The dredgermen nodded.
“Find anything?”
Each looked at the other.
“Come, man, you shall keep whatever you found, or be well compensated, my word upon it.”
One of the dredgers dipped a grimy hand into his pocket and came out with a couple of shillings which Newton examined most carefully before returning them to their keeper.
“Do you see many corpses fetched out of the river?”

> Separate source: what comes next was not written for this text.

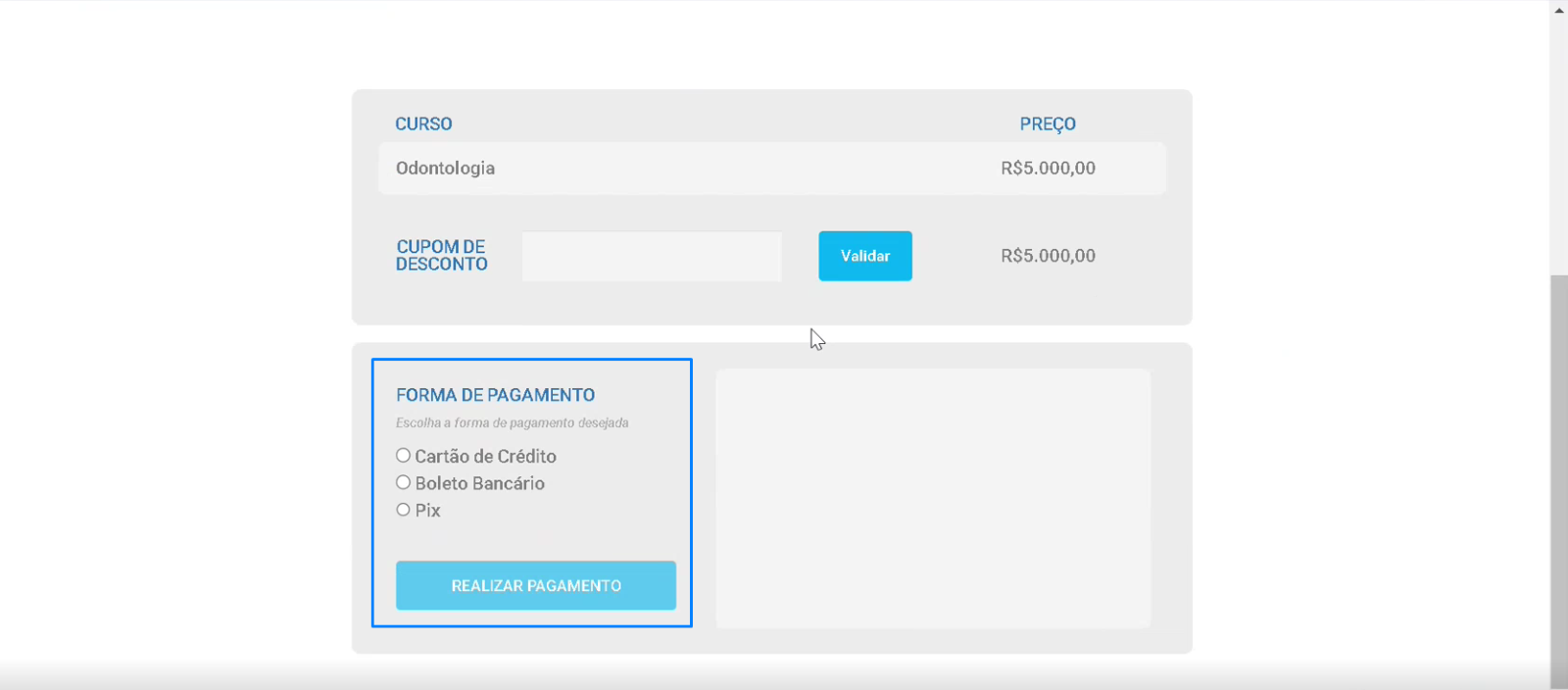
Task: Click the CURSO column header
Action: [423, 123]
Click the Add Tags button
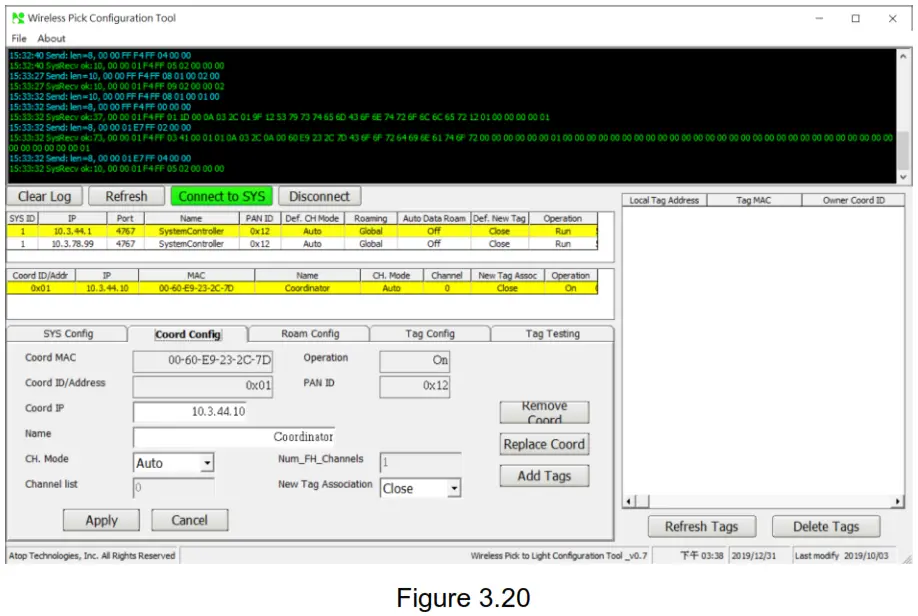The height and width of the screenshot is (616, 918). pos(544,476)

“A great many, sir. Them as shoot London Bridge, mostly. As the saying goes, it was made for wise men to go over and fools to go under. Take my advice, gentlemen, and always get off your skiff and walk around the bridge rather than try and go under it.”
Mister Osborne returned with the candles and camphor, and took them into the cellar.
“One last question,” said Newton. “Can you tell how long a man has been in the water?”
“Yes, your honour, and notwithstanding the weather, which affects the dignity of a man’s corpse greatly. The summer, being a cool one, has not much altered the pace of decomposing so much as the rats. But by and by, even the rats lose their stomach as the tallow in a man’s body stiffens and swells and sticks to his bones after the skin has become softened and quite rotted away, so that he doth almost resemble a body consumed in a fire, except that he be white instead of black.”
“So then,” prompted Newton, “by your expert reckoning, what is your estimate of this one?”
“Why, your honour, six months, I reckon. No more, no less.”
Newton nodded and handed each man the shilling he had promised, and me my chaw of tobacco.
“Have you chawed before, Mister Ellis?” he enquired.
“No sir,” I replied, although I might well have added that it was about the only bad habit I had not picked up when I was studying for the Law. “Not even for the toothache.”
“Then have a care to spit often, for it’s not well known that tobacco contains an oily liquid called nicotiana which is a deadly poison, and that all men who chaw are merely experimenting with its toxic effect. But it may be that your stomach shall be churned whether you chaw or no.”